In the past two years, algorithm optimization has significantly reduced the service costs of models. For example, the cost of inference at the GPT-3 level has decreased by about 2000 times compared to two years ago, but the drop in costs has not led to an increase in the speed of AI adoption, as computing power remains a scarce resource. Therefore, at the GPT-5 stage, OpenAI chose to maintain a model scale and inference cost similar to GPT-4 to improve inference efficiency under the "thinking mode," allowing more users to actually use it rather than blindly pursuing a larger model.

Dylan believes that computing power is industrial capacity, and tokens are product units. Future competition will not be about who trains the largest model but about who can provide stable, scalable intelligent services at the lowest token cost.

People who can efficiently use GPUs are scarcer than GPUs

Although GPUs are very scarce, what is even scarcer is people who can efficiently use GPUs.

Every ineffective experiment means a significant waste of computing power; therefore, researchers who can improve computing power utilization by 5% can generate long-term compounding effects in both training and inference phases. This efficiency improvement is enough to offset hundreds of millions of dollars in equipment investment costs. In this context, high salaries and equity incentives are not market bubbles but rational returns.

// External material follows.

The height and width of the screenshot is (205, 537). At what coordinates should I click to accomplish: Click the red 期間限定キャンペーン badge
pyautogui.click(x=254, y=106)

It is important to note that while there is currently a widespread phenomenon of wasting H100 in the industry, this is not a failure but the cost of growth. The real bottleneck in AI research lies in experimental density and feedback cycles, not in a lack of theory. The value of a few top researchers in enhancing overall efficiency far exceeds that of thousands of inefficient attempts.

However, the expansion of talent can also bring side effects. As giant companies engage in global talent acquisition, many research institutions experience organizational inertia and waste of computing power. Dylan bluntly states that too many people can only "talk" but cannot "do," and large-scale talent acquisition often leads to structural mismatches. He even advocates that the U.S. should "reverse recruit" in high-end manufacturing and physical chemistry fields, bringing key processes and experimental knowledge back to the homeland.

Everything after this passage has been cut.